**TASKS TO CARRY OUT:**
1) Using the film review below, say whether each statement agrees with it. Answer yes or no for each, and quote the exact words of the review that decide it. (a) The FBI has moved the Manzoni family to Normandy, France. (b) Maggie bombs the grocery store after the manager refuses to sell her bread. (c) Belle organizes a group of students to use as her own private mafia.
2) Answer these questions from the film review below:
(a) What name does Giovanni Manzoni go by under the witness protection program?
(b) Which actress plays Belle?
(c) What problem in his home does Giovanni try to trace to its source?

**PROVIDED PASSAGE:**
——————
Giovanni Manzoni (De Niro), now known (thanks to the witness protection program) as Fred Blake, isn’t far off from what Goodfellas’ Henry Hill might’ve become if we’d seen more of his life in suburbia. Removed from his Mafioso lifestyle, Giovanni just can’t stay out of trouble long enough to keep his family in one place for any length of time. Still hotly pursued by the mob for putting Don Luchese (Stan Carp) in prison, the FBI has relocated the Manzoni’s to Normandy, France.
Suffice it to say, they aren’t fitting in well with the locals. Giovanni’s wife, Maggie (Pfeiffer), bombs the grocery store after the manager mocks her request for peanut butter. His high school-aged kids are no less balanced. Belle (Glee’s Dianna Agron) nearly cripples a male student for making a pass at her. Warren (John D’Leo) organizes a group of students to use as his own private mafia.
The most interesting aspect of The Family is Giovanni’s desire to craft an honest memoir, perhaps to alleviate the guilt he feels over all the lives he has taken throughout his career. De Niro milks laughs from Giovanni’s attempts to fit in with the neighbors, but things take a darker turn when he tries to uncover the source of his home’s brown tap water. Some of his actions are more than a tad bit sadistic, even given the comedic nature of the material. Eventually, in a twist so off-the-wall that it works, Warren manages to inadvertently alert the mobsters back in the U.S. of the Manzoni’s whereabouts.
——————
**ENTRIES SHOWN:**
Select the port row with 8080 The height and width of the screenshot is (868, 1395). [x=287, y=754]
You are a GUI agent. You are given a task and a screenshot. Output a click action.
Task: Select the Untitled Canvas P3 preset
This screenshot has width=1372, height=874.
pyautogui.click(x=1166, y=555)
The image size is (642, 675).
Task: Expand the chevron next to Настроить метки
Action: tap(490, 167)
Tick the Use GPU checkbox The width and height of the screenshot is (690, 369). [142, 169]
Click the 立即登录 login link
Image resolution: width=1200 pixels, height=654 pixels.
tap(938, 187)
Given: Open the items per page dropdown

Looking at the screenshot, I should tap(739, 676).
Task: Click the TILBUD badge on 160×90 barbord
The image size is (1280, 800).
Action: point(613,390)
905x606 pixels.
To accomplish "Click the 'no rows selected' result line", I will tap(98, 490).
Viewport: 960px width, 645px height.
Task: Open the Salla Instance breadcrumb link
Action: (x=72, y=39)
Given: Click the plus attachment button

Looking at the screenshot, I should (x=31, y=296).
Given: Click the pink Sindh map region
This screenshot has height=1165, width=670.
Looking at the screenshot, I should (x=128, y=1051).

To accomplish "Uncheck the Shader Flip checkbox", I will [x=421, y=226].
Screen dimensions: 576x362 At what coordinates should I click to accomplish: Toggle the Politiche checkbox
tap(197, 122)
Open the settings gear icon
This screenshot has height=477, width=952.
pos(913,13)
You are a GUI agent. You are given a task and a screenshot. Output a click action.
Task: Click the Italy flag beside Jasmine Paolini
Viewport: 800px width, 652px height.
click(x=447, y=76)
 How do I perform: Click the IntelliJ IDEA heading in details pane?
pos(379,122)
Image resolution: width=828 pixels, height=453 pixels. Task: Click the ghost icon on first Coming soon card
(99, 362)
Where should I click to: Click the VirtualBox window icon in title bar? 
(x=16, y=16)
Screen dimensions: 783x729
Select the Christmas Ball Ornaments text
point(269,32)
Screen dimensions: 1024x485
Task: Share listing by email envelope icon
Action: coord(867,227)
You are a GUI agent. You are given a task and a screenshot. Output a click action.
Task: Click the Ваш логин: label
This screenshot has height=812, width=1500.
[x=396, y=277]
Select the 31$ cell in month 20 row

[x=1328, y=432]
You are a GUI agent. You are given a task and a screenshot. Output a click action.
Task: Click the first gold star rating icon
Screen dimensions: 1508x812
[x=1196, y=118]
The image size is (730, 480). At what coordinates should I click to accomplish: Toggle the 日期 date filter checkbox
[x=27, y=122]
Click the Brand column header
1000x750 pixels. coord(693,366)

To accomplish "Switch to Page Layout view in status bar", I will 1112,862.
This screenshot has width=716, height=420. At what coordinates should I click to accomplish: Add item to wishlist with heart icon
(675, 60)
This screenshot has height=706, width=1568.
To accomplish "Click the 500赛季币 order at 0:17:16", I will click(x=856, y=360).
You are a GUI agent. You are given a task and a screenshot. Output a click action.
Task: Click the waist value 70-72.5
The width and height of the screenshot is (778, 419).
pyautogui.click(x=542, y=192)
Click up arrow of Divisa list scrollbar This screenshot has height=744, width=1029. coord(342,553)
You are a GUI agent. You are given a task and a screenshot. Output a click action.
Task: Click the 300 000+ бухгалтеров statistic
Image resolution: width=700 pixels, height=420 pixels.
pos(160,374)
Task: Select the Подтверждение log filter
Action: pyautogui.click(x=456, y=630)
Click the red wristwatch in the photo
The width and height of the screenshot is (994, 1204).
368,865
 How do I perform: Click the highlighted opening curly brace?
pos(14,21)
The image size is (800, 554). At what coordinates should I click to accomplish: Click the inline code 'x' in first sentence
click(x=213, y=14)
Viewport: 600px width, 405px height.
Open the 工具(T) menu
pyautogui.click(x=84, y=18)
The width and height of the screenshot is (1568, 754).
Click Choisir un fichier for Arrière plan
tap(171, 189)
——————
**RESULTS IN ORDER:**
1)
(a) Yes: "the FBI has relocated the Manzoni’s to Normandy, France."
(b) No: "bombs the grocery store after the manager mocks her request for peanut butter."
(c) No: "Warren (John D’Leo) organizes a group of students to use as his own private mafia."

2)
(a) Fred Blake
(b) Dianna Agron
(c) Brown tap water